### REQUEST
Could you reproduce all the rows below, requests included, with every coordinate in the answers scaled by 1.4 and rounded to a whole number (halves rounding up)? Omit the pictures from your answer.

### RECORDS FOR THE EXERCISE
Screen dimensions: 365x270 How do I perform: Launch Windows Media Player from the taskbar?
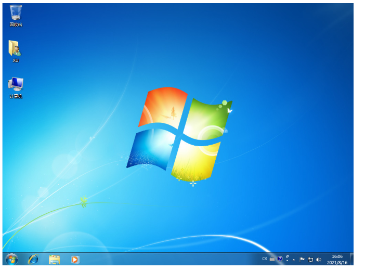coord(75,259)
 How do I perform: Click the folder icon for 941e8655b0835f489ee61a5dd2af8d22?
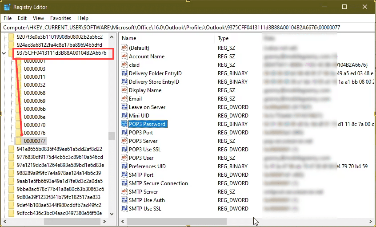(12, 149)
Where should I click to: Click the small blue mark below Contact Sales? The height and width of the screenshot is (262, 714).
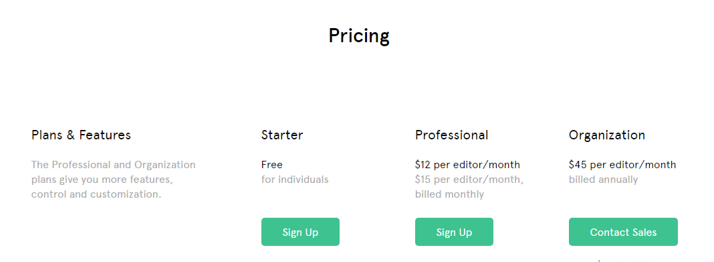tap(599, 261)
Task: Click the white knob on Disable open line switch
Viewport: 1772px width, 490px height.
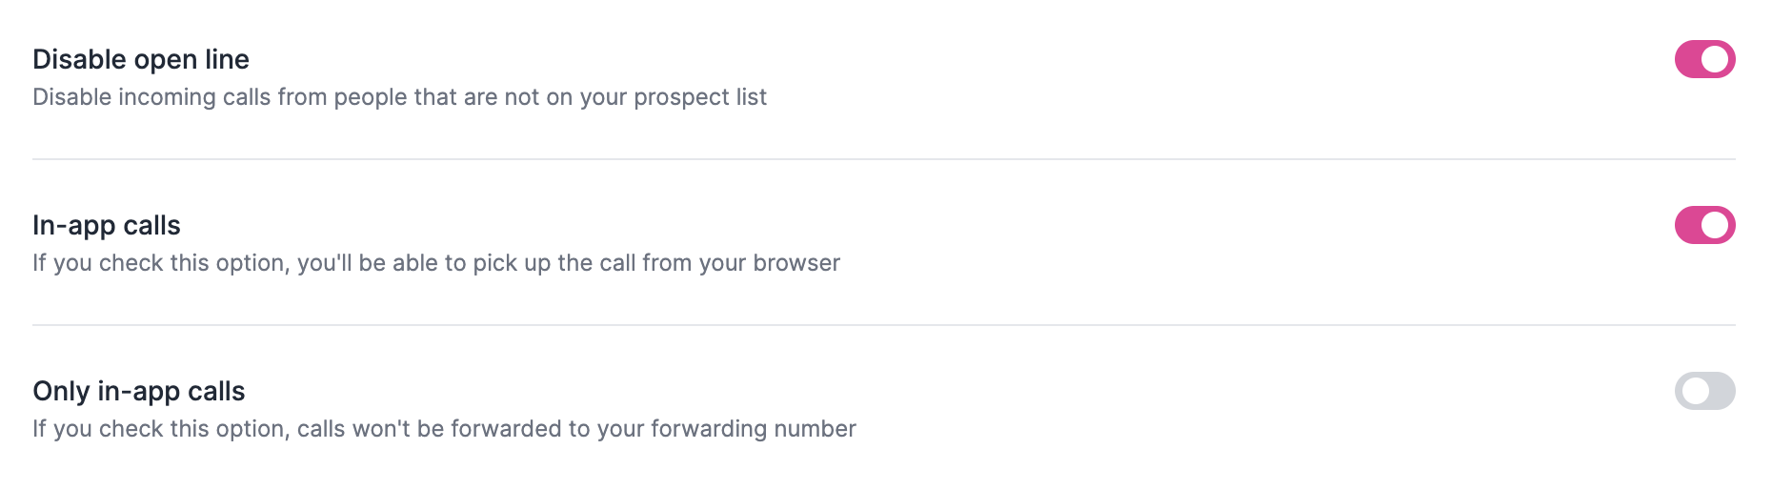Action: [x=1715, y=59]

### RESULT FOR THIS TASK
Screen dimensions: 365x270 How do I perform: Launch Windows Media Player from the taskbar?
coord(105,363)
 How do I perform: Click the folder icon for 941e8655b0835f489ee61a5dd2af8d22?
(17, 209)
Where should I click to: Click the small blue mark below Contact Sales? The height and width of the screenshot is (262, 714).
tap(839, 365)
Task: Click the white knob on Disable open line switch
Viewport: 1772px width, 490px height.
Action: [x=2401, y=83]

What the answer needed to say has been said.